** DATA FOR ANALYSIS follows **
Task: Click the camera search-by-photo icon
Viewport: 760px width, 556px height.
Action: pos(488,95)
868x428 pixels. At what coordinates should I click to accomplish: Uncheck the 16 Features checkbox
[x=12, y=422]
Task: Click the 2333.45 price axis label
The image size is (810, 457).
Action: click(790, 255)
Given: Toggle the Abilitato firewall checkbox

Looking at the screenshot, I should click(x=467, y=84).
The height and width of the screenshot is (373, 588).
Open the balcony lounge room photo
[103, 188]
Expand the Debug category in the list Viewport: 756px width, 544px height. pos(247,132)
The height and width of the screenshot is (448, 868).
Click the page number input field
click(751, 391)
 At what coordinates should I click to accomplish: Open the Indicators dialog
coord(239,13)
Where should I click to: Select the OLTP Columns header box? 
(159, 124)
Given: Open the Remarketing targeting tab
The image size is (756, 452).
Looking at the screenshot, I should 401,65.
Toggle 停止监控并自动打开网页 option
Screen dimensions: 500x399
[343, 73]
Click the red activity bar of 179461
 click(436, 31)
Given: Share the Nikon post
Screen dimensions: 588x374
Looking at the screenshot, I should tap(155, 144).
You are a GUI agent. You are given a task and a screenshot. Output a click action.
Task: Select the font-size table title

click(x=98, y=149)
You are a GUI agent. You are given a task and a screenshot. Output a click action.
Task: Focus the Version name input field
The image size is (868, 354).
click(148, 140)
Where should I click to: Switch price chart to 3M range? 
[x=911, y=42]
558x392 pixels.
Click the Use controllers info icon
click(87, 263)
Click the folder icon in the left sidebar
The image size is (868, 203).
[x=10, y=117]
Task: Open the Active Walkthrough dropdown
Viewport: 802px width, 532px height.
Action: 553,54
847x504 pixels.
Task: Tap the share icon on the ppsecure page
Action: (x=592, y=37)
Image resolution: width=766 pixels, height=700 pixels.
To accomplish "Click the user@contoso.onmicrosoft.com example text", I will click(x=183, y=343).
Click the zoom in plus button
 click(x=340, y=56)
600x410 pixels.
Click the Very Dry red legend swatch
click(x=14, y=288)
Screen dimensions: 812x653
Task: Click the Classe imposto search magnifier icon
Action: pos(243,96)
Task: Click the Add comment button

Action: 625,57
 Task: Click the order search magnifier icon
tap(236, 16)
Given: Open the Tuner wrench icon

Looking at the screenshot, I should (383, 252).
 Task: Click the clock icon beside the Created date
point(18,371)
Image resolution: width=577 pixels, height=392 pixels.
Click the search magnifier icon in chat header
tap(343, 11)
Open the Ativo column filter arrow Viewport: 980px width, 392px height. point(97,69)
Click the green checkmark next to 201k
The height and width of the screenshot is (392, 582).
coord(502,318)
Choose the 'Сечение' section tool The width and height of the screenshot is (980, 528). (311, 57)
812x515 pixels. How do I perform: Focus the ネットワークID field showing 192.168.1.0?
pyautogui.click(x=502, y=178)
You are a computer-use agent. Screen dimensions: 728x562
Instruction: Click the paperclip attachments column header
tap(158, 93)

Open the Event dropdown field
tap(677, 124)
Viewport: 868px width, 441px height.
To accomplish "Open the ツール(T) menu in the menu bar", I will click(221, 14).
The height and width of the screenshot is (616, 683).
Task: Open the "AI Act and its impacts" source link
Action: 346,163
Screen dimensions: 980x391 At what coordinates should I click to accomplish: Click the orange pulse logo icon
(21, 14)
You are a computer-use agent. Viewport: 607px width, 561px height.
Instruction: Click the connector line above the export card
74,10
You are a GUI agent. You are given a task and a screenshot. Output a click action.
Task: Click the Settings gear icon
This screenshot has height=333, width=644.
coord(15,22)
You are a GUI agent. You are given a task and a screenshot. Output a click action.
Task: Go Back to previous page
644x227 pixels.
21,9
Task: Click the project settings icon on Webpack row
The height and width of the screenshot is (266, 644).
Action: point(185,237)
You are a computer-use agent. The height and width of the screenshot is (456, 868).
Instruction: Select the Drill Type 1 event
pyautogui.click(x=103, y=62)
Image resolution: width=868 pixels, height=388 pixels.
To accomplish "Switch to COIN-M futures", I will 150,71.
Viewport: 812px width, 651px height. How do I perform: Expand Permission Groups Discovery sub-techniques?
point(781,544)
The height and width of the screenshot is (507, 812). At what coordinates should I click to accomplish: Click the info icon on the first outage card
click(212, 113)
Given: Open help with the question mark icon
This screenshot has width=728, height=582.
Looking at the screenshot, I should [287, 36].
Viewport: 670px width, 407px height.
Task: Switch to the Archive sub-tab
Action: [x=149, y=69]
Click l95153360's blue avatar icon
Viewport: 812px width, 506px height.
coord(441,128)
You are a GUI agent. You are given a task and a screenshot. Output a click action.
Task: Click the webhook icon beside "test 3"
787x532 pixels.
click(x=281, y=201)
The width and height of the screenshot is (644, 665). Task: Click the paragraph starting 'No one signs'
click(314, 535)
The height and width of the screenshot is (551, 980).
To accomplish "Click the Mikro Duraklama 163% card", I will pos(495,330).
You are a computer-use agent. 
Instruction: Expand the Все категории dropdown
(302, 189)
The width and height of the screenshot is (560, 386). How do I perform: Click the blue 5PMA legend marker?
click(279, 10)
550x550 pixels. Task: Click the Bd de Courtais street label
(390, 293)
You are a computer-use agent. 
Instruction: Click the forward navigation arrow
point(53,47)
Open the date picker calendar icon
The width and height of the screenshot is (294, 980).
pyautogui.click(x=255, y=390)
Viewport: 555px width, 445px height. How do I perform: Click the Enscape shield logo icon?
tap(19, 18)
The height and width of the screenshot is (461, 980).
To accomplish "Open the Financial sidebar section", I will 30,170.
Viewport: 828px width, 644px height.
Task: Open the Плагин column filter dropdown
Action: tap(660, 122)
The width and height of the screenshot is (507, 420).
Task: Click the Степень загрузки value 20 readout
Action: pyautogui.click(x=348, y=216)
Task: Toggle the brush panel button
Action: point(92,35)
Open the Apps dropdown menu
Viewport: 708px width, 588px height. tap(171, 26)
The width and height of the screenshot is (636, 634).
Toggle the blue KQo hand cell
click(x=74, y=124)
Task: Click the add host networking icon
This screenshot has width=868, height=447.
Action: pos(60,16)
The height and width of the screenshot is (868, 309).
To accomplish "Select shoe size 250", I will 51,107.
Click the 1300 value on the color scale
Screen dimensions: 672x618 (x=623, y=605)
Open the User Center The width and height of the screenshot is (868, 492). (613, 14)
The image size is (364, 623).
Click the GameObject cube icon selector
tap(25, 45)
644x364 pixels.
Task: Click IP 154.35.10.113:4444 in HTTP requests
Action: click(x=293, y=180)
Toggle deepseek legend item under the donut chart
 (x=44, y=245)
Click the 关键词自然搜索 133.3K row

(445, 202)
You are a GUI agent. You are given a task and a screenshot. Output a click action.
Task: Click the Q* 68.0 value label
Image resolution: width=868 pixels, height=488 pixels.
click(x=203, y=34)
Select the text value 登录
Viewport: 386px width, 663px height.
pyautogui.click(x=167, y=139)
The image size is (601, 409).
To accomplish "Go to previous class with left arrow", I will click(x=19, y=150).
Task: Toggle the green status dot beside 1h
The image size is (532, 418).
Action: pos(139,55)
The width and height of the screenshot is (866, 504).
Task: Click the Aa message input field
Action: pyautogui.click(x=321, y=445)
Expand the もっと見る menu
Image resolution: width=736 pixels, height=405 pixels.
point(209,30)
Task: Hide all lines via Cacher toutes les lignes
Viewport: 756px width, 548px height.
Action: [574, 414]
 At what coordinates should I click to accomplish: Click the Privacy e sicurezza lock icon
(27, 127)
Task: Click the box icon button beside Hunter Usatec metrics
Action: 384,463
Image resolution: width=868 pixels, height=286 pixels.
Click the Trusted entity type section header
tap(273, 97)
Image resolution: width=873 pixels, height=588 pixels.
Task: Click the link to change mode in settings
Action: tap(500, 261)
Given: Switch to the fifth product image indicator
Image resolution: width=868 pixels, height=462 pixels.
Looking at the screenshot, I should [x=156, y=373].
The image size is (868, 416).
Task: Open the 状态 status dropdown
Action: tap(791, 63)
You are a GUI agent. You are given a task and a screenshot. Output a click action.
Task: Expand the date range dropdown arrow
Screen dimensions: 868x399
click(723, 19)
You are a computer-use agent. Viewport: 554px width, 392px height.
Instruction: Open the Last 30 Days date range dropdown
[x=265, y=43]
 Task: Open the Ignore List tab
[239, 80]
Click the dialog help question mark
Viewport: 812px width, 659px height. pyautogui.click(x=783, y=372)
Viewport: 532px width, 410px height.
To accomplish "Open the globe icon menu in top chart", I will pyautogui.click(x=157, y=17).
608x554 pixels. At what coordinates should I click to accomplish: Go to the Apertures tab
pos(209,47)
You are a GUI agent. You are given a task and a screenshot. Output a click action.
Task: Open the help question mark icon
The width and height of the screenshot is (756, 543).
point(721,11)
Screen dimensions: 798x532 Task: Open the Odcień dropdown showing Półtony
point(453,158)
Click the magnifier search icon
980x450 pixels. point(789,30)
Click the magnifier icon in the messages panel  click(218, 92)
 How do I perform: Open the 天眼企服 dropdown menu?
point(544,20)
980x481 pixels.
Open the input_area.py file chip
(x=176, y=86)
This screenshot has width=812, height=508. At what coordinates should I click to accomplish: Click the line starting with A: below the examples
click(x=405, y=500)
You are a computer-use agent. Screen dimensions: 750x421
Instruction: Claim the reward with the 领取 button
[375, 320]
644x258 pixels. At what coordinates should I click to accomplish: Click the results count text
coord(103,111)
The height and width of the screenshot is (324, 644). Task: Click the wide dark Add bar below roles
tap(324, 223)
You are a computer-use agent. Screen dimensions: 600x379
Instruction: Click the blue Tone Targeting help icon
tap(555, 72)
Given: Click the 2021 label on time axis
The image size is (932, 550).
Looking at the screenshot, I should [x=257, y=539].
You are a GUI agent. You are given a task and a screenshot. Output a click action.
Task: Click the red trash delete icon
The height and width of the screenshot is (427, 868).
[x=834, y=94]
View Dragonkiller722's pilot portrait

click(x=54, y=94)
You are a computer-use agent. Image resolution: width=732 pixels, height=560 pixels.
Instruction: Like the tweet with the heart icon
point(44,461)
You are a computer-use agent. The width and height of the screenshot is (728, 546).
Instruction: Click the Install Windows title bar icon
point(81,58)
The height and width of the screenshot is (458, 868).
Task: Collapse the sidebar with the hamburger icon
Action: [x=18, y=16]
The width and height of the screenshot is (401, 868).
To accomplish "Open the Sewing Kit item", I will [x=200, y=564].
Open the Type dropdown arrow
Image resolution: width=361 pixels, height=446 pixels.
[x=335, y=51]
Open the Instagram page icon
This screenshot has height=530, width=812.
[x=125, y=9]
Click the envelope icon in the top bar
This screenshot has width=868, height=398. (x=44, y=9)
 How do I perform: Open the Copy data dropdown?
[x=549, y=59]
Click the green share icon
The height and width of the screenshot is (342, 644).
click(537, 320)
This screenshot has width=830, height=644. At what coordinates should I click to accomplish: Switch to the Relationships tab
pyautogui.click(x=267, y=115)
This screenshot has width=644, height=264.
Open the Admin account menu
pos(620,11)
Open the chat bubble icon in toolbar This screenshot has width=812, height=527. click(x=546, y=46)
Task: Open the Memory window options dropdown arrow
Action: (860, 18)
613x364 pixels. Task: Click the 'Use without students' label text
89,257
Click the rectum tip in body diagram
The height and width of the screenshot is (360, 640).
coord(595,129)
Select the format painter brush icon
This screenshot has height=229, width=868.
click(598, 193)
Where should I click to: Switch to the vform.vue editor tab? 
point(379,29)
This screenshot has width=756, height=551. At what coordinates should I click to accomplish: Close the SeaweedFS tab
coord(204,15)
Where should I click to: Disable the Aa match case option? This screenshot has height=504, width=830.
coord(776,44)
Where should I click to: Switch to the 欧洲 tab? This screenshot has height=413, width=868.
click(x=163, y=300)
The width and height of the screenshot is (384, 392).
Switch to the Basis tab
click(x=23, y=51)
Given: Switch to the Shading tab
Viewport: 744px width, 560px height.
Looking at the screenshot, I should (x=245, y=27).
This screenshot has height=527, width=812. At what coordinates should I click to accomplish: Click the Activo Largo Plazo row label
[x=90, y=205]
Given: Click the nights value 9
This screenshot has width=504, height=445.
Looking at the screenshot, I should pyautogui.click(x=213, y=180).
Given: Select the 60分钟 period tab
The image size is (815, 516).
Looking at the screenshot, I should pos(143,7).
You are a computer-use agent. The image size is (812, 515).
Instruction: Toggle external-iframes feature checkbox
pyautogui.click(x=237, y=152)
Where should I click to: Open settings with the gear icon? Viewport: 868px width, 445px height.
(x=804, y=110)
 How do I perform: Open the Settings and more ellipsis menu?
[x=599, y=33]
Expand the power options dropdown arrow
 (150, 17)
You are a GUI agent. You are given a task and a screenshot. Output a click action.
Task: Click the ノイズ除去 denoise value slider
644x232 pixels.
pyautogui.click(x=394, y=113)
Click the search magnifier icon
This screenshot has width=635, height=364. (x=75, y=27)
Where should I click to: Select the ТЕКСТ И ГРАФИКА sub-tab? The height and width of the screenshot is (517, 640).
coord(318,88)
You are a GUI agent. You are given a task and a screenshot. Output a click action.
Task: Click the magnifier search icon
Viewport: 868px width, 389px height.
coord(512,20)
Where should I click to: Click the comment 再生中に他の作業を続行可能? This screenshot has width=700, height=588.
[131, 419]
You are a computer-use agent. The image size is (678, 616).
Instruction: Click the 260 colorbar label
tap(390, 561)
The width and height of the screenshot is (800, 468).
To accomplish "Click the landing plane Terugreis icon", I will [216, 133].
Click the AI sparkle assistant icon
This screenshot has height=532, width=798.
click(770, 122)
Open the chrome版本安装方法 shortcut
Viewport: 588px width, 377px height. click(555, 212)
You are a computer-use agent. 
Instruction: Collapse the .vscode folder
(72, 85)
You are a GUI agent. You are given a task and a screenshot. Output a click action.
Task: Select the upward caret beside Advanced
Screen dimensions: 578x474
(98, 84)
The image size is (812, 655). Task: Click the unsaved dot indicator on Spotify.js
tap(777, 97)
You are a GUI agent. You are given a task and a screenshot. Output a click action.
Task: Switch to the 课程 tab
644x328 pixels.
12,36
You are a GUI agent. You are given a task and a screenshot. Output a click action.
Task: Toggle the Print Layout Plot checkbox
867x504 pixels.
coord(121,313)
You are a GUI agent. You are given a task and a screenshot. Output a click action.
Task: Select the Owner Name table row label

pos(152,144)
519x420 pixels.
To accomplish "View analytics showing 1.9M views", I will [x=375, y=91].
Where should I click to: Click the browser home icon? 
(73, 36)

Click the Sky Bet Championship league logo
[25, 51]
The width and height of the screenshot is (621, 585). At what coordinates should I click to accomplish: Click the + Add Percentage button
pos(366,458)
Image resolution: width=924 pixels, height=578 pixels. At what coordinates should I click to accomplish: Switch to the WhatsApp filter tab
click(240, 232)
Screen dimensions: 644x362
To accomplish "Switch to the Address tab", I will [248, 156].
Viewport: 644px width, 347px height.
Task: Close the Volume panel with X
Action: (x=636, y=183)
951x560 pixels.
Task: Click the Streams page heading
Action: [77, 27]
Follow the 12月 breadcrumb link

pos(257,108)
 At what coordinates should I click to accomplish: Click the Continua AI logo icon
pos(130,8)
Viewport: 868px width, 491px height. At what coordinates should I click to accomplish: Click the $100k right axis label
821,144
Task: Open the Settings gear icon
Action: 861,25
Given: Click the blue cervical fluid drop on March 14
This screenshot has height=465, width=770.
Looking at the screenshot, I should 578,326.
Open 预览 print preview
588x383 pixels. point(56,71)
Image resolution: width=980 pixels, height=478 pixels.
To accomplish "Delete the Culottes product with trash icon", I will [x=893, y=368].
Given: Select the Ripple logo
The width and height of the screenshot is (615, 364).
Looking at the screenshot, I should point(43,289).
** End of DATA FOR ANALYSIS **
_ASSIGNMENT_. From the entries above, copy each line holding "trash".

_ANSWER SPACE_.
Task: Click the red trash delete icon
To accomplish "Delete the Culottes product with trash icon", I will [x=893, y=368].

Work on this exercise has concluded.